■ Task brief:
Reproduce the material below with "GUI agent" substituted by "interface agent" everywhere it appears, leaving everything else unchanged. Omit the pictures from your answer.

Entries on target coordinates
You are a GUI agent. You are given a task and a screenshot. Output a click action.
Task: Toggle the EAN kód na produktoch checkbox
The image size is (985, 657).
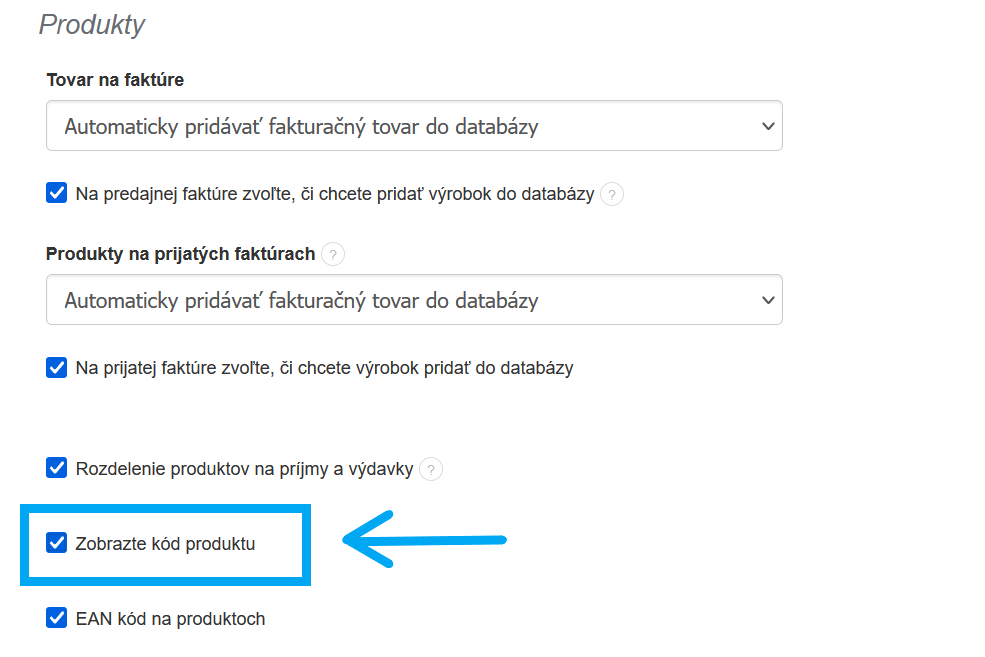click(57, 618)
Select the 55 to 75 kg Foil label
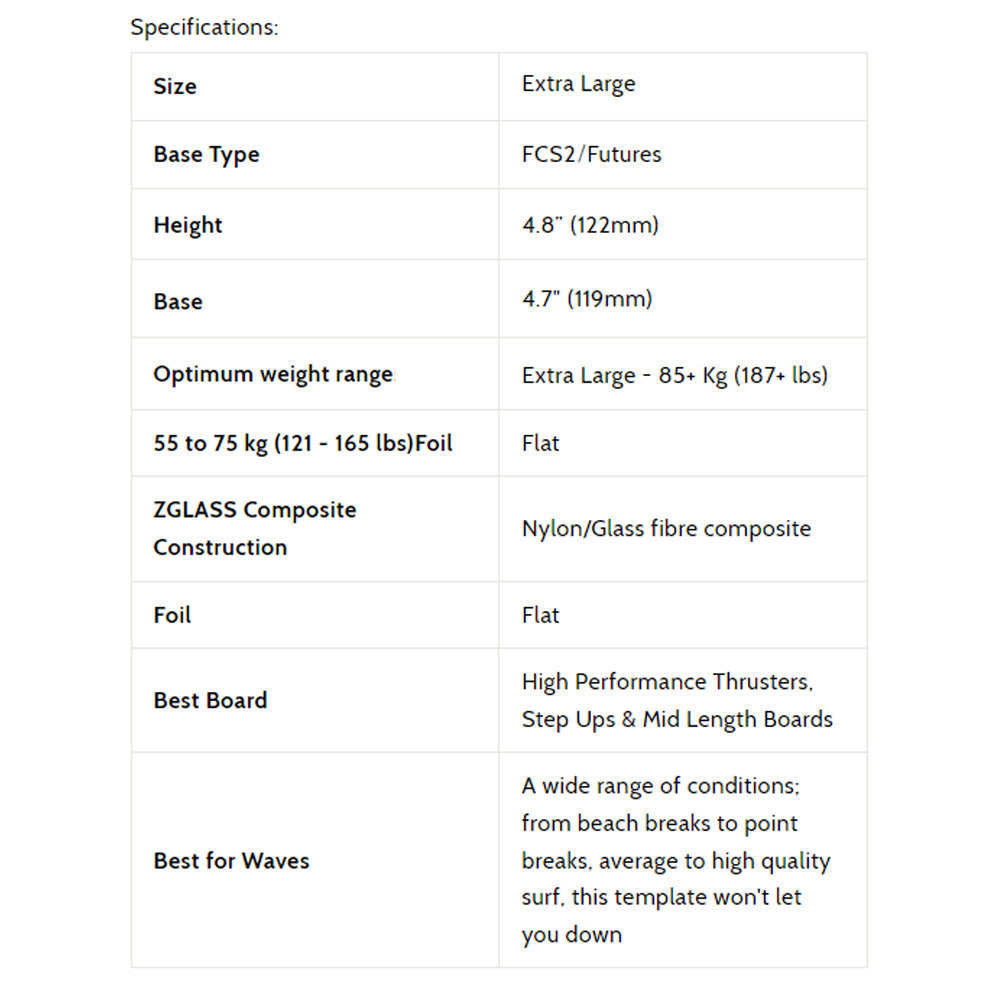Viewport: 1000px width, 1000px height. pyautogui.click(x=303, y=443)
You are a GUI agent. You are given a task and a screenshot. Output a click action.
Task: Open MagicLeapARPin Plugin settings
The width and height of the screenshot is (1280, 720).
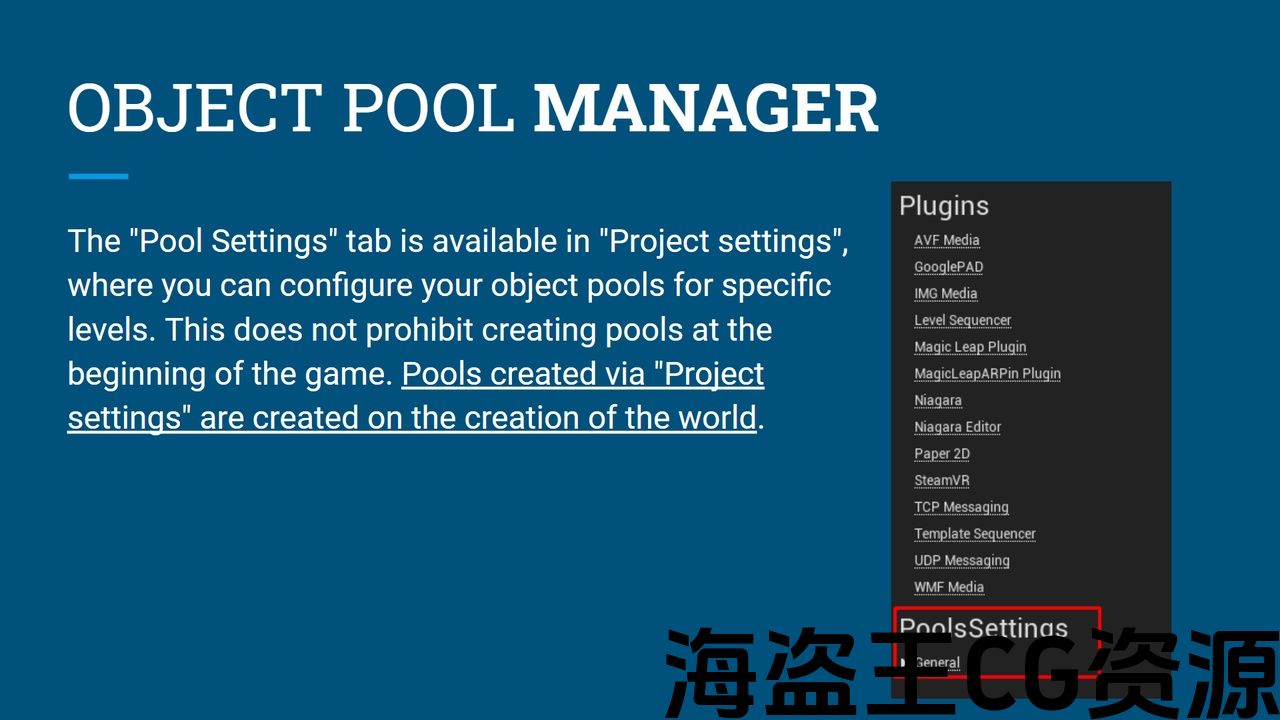tap(987, 374)
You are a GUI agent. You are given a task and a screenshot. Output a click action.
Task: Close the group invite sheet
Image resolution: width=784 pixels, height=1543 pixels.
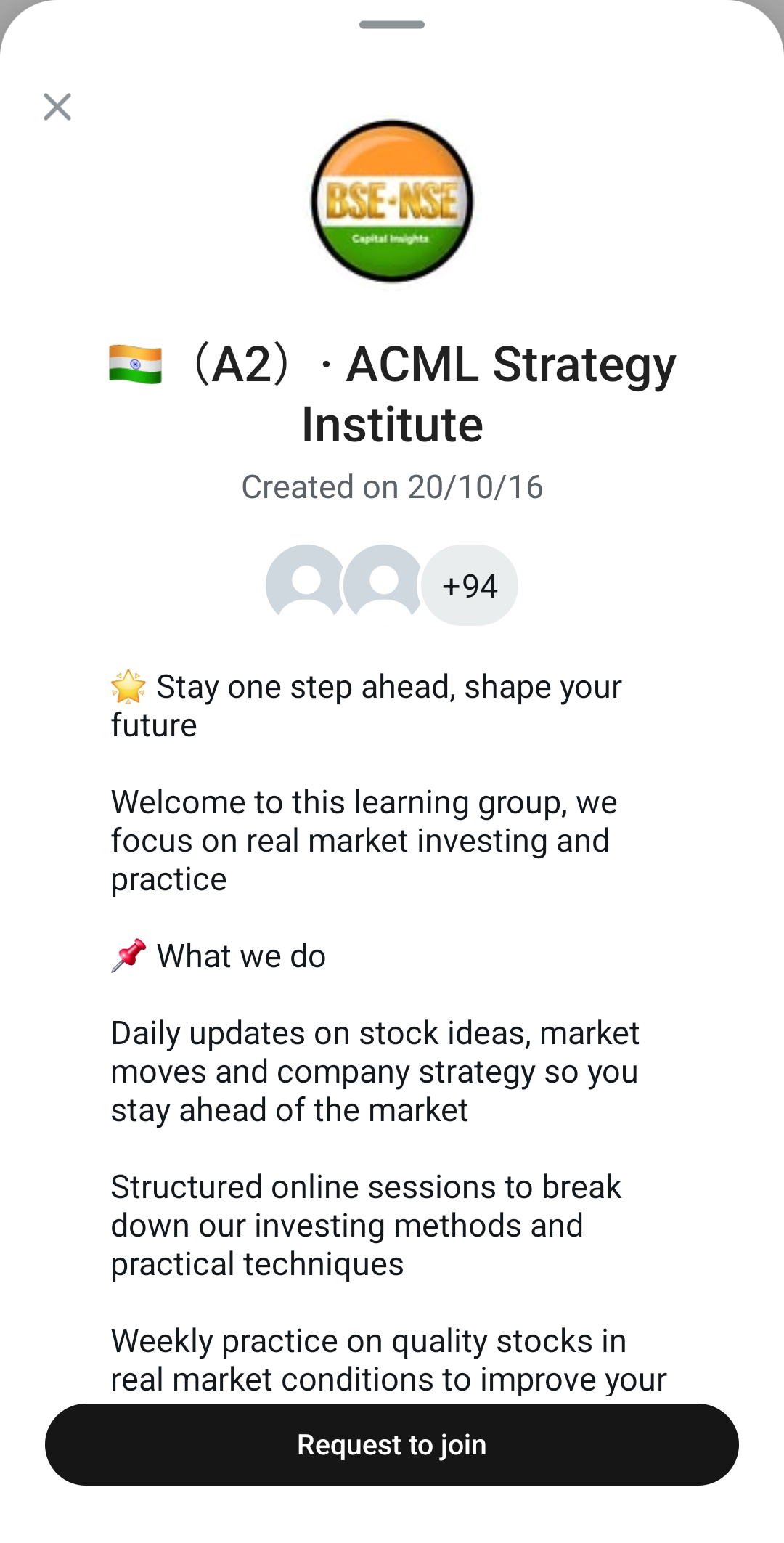click(x=57, y=107)
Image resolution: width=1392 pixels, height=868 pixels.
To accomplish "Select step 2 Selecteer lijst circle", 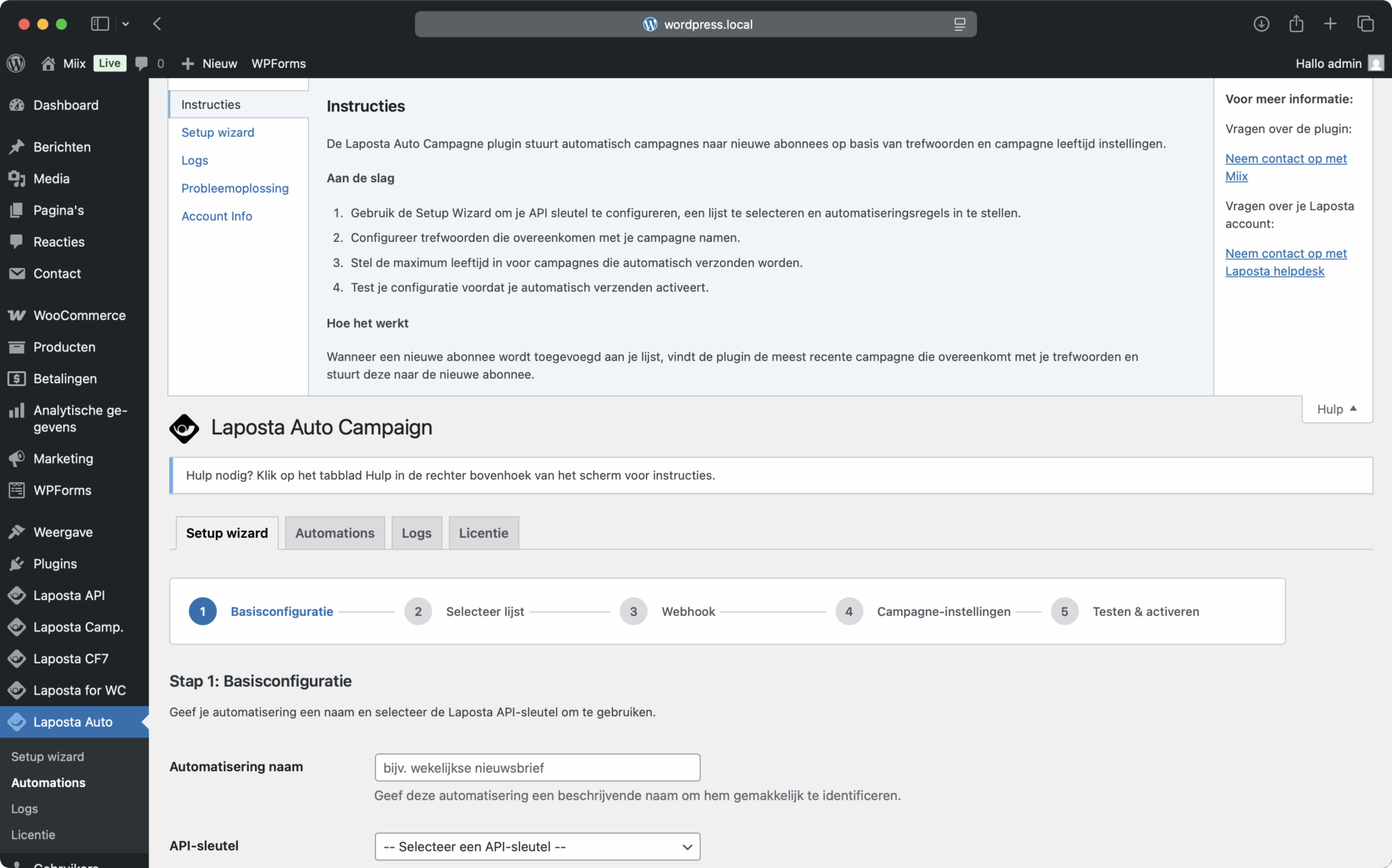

■ Task response:
You are a interface agent. You are given a task and a screenshot. Output a click action.
Task: Toggle the EAN kód na produktoch checkbox
The image size is (985, 657).
click(57, 618)
Select the 55 to 75 kg Foil label
Viewport: 1000px width, 1000px height. pyautogui.click(x=303, y=443)
You are a interface agent. You are given a task and a screenshot. Output a click action.
Task: Open MagicLeapARPin Plugin settings
The width and height of the screenshot is (1280, 720).
tap(987, 374)
You are a interface agent. You are given a task and a screenshot. Output a click action.
Task: Close the group invite sheet
Image resolution: width=784 pixels, height=1543 pixels.
click(x=57, y=107)
Image resolution: width=1392 pixels, height=868 pixels.
To accomplish "Select step 2 Selecteer lijst circle", 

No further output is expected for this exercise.